Bonds may be back on ballot

PALMER — There’s a lot of construction coming down the pike at the Mat-Su Borough School District, and it’s all going to require bonds to finance the work.

Of course, bond propositions mean votes of the people. So the school board and the borough assembly are considering ways to present the need for this type of indebtedness to get buy-in from the public.

The public didn’t go for the school district’s last round of bonds. Last year, $34.7 million in projects, of which the borough would have been liable for 30 percent with the state paying the rest, didn’t pass muster at the ballot box. The bonds would have paid for things like roofs and flooring and other expensive but, in the eyes of the school district, necessary maintenance items.

That raft of bonds, more-or-less unchanged, might show up again on the ballot this October. The district notes that there are no other funding sources for these projects and they failed last year by a very tight margin — 544 votes.

But close on its heels could be an even larger bond package.

“We’re pretty sure we’re going to be needing bonds for a high school/middle school,” school board President Colleen Vague said at a joint meeting Tuesday of the school board and borough assembly. “Every one of our high schools is over capacity.”

High schools don’t come cheap at $60 million or so. A new one would be located somewhere in the Knik area.

The school board came to the meeting proposing a bond committee be created with borough and school district members to shepherd the bond packages through.
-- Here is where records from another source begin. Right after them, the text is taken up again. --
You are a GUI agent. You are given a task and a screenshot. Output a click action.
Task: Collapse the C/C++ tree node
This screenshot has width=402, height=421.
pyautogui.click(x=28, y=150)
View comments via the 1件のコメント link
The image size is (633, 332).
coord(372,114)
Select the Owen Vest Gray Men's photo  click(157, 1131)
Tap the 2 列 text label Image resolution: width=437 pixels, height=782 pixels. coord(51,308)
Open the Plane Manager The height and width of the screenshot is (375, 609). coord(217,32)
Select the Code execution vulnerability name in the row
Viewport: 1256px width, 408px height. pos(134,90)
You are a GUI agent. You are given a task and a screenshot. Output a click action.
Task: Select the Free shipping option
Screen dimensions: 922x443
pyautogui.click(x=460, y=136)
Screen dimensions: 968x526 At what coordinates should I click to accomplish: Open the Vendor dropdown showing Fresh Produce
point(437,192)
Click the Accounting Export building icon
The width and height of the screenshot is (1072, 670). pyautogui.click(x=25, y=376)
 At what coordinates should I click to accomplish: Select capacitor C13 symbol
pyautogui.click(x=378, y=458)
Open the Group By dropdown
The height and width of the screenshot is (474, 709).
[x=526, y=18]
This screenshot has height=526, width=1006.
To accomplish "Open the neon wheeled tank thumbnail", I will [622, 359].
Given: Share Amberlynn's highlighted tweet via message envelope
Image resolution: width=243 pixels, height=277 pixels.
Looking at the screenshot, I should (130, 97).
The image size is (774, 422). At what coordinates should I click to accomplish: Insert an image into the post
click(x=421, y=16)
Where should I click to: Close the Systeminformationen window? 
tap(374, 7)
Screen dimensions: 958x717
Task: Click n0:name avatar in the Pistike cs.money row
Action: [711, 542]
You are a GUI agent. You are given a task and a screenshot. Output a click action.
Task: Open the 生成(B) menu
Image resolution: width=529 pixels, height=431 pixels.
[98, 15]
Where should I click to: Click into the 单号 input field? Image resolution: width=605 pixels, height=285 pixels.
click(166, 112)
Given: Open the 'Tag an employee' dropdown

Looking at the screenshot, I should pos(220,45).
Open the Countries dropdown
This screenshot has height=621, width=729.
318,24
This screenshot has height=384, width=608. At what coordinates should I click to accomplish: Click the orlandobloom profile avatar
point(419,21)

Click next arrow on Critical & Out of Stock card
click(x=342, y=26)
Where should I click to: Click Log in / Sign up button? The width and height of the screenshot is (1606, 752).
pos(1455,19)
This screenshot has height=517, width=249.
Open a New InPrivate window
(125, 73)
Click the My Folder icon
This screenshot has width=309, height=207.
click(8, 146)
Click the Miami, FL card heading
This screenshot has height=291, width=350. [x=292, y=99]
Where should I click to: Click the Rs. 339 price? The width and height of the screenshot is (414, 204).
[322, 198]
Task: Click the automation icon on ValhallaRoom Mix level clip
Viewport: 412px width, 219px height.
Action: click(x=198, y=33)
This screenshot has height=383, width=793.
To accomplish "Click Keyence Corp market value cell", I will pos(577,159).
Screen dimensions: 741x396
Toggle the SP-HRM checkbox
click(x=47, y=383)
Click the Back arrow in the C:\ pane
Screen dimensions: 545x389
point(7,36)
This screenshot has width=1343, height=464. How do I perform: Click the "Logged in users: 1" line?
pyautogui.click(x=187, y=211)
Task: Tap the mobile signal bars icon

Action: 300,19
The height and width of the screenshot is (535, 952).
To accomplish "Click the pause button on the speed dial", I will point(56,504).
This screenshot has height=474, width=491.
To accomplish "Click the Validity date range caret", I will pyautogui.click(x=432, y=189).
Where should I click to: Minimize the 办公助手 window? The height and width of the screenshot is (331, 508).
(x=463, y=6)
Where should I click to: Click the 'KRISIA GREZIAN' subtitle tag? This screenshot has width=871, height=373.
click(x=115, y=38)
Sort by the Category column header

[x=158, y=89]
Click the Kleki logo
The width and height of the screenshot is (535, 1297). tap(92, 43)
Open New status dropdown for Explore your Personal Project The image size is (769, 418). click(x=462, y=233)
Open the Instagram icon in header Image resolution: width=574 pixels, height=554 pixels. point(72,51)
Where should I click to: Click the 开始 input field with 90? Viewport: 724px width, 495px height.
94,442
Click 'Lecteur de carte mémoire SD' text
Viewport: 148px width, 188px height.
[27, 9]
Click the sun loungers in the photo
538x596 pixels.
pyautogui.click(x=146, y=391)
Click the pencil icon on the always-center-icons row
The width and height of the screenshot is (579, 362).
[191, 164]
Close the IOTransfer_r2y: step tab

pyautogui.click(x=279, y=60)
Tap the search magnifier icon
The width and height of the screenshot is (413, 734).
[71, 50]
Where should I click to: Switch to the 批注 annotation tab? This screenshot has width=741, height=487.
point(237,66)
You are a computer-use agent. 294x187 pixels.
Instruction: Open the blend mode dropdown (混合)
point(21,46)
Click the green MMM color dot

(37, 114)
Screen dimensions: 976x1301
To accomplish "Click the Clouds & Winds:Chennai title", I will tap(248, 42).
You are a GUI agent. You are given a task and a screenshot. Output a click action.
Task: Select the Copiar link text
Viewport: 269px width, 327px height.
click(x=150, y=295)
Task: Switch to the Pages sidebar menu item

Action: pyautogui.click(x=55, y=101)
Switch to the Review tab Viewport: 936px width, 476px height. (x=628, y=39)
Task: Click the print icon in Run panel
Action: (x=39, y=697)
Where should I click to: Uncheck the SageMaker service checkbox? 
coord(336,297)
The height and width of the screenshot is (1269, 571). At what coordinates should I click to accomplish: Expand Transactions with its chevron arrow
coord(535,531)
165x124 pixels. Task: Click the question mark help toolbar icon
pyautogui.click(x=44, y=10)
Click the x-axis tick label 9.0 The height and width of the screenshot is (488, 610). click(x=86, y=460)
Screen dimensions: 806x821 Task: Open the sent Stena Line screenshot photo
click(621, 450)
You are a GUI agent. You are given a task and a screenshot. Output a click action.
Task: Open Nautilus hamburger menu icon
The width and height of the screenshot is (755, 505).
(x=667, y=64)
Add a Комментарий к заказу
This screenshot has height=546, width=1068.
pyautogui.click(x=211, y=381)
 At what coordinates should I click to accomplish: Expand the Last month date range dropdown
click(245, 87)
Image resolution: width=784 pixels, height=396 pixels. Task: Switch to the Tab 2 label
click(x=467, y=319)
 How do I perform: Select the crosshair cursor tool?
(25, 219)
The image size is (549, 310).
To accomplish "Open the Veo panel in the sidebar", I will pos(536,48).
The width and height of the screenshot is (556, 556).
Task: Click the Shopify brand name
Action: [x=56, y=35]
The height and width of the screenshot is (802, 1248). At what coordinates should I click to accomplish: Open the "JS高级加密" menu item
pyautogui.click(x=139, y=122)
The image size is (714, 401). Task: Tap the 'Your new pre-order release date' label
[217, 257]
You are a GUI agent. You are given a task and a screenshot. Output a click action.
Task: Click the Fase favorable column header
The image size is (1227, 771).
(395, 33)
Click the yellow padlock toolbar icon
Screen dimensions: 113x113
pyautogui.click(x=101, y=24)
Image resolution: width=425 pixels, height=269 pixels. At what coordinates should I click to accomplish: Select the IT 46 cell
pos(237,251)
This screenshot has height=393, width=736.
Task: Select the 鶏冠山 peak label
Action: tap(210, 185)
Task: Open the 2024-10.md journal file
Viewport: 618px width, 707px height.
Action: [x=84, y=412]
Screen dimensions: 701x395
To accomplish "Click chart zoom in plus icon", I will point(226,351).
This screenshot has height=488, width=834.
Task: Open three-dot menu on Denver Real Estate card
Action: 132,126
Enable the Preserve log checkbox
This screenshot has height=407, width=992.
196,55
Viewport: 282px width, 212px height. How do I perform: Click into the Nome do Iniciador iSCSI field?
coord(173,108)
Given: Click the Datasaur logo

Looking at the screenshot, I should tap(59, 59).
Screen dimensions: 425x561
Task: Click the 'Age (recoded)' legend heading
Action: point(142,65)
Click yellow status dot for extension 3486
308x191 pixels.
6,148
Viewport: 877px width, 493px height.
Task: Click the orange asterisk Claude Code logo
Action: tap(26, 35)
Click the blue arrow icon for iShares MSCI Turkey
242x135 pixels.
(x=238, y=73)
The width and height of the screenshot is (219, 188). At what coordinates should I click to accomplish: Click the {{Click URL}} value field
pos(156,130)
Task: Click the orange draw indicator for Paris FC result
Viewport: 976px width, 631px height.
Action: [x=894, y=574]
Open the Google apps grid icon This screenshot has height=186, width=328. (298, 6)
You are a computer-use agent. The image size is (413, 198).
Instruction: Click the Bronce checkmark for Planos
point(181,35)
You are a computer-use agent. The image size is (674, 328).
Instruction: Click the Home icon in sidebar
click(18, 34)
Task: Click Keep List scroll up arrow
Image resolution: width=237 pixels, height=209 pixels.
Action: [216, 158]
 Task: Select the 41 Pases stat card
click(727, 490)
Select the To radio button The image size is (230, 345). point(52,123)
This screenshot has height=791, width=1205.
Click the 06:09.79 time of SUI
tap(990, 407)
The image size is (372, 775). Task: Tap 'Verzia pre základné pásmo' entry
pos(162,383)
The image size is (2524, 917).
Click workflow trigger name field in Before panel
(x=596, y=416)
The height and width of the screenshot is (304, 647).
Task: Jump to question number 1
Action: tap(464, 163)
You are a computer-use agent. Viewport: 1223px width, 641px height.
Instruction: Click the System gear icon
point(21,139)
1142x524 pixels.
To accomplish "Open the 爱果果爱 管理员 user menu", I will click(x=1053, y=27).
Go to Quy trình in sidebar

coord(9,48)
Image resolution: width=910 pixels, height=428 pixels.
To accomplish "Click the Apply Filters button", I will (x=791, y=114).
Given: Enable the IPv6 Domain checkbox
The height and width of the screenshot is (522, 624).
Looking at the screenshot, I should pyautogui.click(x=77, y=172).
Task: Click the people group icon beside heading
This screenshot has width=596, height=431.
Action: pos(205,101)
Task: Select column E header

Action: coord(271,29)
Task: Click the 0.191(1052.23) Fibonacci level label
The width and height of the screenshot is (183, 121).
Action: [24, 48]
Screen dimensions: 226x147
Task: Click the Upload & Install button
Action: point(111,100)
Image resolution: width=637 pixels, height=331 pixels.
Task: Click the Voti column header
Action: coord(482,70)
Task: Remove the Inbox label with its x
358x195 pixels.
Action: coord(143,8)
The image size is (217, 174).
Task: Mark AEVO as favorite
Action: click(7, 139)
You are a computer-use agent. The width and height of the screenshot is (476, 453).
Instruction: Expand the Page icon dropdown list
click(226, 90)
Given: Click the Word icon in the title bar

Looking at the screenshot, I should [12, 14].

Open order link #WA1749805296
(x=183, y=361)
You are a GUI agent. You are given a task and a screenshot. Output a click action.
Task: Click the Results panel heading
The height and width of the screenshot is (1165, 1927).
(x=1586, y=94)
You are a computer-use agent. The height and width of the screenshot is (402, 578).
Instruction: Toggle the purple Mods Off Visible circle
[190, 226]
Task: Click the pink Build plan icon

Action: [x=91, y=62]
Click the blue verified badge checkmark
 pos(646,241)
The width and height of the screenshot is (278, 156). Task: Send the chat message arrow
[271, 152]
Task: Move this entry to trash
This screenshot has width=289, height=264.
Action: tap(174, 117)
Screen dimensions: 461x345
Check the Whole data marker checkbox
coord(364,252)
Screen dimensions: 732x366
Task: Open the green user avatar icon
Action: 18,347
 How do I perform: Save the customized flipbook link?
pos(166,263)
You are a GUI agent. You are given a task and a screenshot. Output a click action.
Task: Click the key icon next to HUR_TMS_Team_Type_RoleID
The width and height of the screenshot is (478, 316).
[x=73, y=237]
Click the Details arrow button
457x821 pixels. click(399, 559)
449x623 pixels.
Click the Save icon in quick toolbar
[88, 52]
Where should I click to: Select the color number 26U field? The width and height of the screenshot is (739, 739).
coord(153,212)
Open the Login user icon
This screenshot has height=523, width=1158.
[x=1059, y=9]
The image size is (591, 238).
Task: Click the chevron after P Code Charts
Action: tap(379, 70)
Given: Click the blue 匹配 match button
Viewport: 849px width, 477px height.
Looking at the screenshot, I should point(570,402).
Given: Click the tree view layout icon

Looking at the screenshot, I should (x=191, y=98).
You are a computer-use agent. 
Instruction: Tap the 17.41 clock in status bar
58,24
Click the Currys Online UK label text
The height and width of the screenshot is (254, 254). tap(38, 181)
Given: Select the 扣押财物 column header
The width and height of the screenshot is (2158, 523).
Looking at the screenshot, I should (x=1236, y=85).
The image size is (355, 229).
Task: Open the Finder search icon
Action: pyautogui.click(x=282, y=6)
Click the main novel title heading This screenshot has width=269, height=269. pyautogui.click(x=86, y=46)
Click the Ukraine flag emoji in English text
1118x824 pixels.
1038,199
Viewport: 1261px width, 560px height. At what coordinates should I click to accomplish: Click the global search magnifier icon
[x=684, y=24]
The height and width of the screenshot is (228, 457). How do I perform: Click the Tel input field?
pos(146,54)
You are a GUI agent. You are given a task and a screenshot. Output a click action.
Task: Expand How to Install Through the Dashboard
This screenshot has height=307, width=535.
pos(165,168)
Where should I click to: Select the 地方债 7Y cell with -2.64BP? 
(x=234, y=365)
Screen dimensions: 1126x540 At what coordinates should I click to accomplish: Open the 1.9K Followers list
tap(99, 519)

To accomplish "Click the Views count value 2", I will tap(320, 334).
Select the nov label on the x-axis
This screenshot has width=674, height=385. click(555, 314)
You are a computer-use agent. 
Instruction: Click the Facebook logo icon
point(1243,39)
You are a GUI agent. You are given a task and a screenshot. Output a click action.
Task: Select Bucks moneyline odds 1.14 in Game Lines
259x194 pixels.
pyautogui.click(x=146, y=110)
“Once we’re all on the same page this will all go a lot smoother,” said school board member Mike Dunleavy.

Which, he said, doesn’t mean there won’t be disagreements about what the bond packages should look like, just that it would be helpful for the borough and the school board to hammer out those disagreements prior to seeking voter approval for the bonds. That way, he said, it would be easier to educate the public on the need for the projects.

Vague agreed, saying the committee should have as one of its goals to determine, “How are we going to approach this and present it to the community?”

Rather than creating a new committee, the borough assembly seemed more inclined to expand the role of the existing joint school board/borough assembly committee on school issues.

Borough Mayor Talis Colberg pointed out that doing it that way would avoid the need for public hearings to set up a new committee and the time that entails.

School board member Erick Cordero said he hopes the committee would take into account bond fatigue — the phenomenon wherein voters tire of government bodies seeking bond propositions and vote the measures down without considering their merits.